Yesterday, marked the 13th anniversary of a tragic day in our country’s history. We are still living the after-effects and many of our citizens are still risking their lives to defend and protect our freedom.
If you are a regular reader then you know I grew up in a city that played a central role in American History. Don’t worry, this is not a history lesson.
I took for granted my surroundings even though I visited all local historical landmarks at least once, if not two or three times in my formative years. There was , The USS Constitution “Old Ironsides”, the replica of the Boston Tea party Ship, the Bunker Hill Monument, Paul Revere’s House, the Old North Church, and the Old State House only feet away from the site of the Boston Massacre.
The photo below is not the glamorous view of Boston from the Charles River, which is lovely and enjoyed by many a “Hah-vuhd” or MIT student, but rather a view that could have been out my attic window even though my house was probably a bit further away from downtown.
History was not my forte as a student (sorry, Sister Anne Bernadine*) and I only came to enjoy it long after graduating from college.
While dating, the Hubster would often take me to locales here in Baltimore that had similar significance in American History and of course, since then I have learned so much more.

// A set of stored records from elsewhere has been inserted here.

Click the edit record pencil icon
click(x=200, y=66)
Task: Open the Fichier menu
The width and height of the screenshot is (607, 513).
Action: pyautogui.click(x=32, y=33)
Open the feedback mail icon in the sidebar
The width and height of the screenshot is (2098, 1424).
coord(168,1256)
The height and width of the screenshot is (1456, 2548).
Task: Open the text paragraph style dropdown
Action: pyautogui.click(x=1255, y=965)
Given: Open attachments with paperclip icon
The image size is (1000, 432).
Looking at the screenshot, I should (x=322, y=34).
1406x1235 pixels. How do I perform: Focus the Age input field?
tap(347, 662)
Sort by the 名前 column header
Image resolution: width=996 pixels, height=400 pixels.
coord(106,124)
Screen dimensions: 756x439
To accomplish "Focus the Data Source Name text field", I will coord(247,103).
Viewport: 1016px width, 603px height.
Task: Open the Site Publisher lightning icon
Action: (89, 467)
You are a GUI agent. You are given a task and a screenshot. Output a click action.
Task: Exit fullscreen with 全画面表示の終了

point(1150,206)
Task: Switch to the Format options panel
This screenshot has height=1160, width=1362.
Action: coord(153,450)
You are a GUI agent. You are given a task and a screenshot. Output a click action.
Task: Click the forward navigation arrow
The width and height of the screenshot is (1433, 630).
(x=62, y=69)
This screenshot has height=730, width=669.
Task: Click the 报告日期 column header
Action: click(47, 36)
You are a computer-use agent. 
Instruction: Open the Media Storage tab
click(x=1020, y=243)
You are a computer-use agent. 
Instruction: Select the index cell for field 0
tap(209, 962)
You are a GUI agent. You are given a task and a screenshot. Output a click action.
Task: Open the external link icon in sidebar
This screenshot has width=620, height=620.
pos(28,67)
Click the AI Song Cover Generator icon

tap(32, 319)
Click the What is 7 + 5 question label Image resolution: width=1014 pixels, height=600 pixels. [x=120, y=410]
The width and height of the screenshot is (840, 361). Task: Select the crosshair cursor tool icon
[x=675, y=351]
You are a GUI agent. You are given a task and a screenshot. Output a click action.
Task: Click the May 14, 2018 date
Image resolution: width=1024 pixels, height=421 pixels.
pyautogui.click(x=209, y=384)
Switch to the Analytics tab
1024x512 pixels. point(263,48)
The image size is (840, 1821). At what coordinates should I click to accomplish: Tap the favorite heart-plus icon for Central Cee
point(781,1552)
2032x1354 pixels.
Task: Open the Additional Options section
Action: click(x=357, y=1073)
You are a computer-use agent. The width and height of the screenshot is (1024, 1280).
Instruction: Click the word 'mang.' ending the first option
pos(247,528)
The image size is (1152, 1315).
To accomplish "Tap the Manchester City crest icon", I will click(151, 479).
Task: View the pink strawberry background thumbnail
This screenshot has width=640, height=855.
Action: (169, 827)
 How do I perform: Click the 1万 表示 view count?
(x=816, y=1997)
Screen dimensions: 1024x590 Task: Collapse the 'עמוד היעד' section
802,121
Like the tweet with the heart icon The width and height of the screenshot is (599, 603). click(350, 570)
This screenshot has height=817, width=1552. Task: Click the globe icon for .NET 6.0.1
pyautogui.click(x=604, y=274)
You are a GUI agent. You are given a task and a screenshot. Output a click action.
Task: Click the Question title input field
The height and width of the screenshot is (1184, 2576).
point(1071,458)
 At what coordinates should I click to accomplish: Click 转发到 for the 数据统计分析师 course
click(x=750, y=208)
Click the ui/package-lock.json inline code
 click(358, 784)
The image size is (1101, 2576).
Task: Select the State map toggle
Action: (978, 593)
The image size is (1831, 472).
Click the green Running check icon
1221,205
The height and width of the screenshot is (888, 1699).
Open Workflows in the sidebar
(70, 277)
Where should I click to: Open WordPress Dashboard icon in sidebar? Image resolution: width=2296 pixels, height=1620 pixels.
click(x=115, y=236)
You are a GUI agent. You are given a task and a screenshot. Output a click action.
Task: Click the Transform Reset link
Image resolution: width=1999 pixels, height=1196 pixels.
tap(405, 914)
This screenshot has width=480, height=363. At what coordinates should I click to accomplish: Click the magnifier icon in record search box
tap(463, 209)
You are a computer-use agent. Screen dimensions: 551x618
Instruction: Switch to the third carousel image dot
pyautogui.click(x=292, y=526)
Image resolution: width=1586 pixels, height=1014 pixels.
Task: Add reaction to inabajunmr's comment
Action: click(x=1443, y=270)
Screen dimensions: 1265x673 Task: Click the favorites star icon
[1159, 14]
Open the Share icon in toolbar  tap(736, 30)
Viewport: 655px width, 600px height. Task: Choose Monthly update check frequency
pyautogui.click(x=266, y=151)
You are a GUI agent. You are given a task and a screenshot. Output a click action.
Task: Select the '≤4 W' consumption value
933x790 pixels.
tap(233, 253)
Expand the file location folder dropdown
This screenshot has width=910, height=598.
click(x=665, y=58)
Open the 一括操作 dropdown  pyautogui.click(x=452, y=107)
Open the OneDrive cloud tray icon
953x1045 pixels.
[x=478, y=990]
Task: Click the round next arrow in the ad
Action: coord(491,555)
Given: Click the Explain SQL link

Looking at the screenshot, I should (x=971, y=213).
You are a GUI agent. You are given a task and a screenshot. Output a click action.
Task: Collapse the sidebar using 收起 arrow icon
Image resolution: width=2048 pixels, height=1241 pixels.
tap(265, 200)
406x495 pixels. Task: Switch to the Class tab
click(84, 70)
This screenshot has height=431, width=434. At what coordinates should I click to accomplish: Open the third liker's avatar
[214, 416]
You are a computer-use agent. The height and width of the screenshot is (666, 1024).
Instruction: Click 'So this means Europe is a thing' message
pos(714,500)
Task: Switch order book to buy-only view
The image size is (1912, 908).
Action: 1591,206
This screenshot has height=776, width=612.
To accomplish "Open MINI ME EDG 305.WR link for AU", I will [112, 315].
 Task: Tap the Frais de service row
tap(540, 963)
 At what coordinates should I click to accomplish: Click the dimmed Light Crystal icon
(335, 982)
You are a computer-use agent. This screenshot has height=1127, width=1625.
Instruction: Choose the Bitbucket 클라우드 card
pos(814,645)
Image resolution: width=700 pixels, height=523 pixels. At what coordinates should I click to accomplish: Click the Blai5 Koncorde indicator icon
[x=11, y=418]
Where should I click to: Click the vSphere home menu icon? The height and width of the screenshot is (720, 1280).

I feel fortunate that my Son-sters had the best of both cities growing up and I am proud to call myself a Patriot.
Fort McHenry, Baltimore
This week, Baltimore is hosting a celebration for the 200th anniversary of the writing of the Star-Spangled Banner penned by Francis Scott Key aboard a vessel in Baltimore’s harbor during a bombardment in 1814. I probably won’t attend, although Hubster says we might try to spy the Tall Ships early Sunday morning.
There is one thing I know for certain, every time I hear our country’s anthem I stand, and sing it at the top of my lungs and, “O” say can you hear…. I don’t care who is listening.